>> start EXCERPTED RECORDS

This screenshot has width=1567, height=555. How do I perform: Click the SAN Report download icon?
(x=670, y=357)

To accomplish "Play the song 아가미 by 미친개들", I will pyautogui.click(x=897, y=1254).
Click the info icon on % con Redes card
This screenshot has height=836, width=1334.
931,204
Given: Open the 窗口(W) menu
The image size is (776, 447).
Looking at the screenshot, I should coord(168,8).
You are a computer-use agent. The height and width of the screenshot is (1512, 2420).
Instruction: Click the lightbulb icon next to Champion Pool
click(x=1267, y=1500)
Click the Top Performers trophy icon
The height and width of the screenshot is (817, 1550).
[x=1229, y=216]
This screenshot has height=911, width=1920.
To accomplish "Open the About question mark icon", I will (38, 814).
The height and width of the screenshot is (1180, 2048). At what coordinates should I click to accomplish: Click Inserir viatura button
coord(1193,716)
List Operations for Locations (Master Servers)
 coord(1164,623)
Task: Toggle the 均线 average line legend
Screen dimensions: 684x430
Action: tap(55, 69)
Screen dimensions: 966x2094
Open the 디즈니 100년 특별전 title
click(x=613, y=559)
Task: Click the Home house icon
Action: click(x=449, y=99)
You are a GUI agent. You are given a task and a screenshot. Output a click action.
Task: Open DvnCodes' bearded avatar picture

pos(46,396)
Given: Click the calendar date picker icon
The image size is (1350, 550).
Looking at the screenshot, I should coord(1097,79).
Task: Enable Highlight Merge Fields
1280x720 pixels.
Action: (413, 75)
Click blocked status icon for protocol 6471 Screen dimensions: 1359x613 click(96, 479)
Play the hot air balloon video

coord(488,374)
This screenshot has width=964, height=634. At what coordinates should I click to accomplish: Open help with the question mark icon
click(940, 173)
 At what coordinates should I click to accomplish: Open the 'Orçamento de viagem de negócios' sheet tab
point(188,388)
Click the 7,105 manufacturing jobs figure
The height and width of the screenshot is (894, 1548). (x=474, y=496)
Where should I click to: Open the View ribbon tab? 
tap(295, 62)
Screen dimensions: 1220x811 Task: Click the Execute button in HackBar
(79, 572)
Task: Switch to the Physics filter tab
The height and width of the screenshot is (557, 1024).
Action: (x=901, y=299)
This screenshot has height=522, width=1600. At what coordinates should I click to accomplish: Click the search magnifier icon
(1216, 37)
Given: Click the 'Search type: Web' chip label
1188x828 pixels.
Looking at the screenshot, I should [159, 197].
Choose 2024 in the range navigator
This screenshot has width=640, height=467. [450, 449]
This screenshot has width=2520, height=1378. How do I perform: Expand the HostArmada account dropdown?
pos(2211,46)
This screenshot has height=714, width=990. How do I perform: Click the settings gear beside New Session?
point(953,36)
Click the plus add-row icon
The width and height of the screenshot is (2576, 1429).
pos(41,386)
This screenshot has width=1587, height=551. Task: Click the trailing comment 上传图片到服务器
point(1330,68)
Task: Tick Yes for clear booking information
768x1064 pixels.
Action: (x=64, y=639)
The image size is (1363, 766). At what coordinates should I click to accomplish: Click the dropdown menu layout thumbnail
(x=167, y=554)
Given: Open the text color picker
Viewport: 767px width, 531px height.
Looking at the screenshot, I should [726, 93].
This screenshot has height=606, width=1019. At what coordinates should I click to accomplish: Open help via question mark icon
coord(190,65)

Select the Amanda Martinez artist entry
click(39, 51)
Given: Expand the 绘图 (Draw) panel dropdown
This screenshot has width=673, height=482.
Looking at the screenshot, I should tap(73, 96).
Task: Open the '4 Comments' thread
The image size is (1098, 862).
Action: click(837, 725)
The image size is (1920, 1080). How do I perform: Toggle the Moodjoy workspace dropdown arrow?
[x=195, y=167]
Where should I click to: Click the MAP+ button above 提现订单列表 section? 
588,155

>> end EXCERPTED RECORDS

THE TASK:
Put the entries between the lines holding "Choose 2024 in the range navigator" and "Action: (x=64, y=639)", inclusive, into a numbered list with the blank lines left out.

OUTPUT FOR THIS EXERCISE:
1. Choose 2024 in the range navigator
2. This screenshot has width=640, height=467. [450, 449]
3. This screenshot has width=2520, height=1378. How do I perform: Expand the HostArmada account dropdown?
4. pos(2211,46)
5. This screenshot has height=714, width=990. How do I perform: Click the settings gear beside New Session?
6. point(953,36)
7. Click the plus add-row icon
8. The width and height of the screenshot is (2576, 1429).
9. pos(41,386)
10. This screenshot has width=1587, height=551. Task: Click the trailing comment 上传图片到服务器
11. point(1330,68)
12. Task: Tick Yes for clear booking information
13. 768x1064 pixels.
14. Action: (x=64, y=639)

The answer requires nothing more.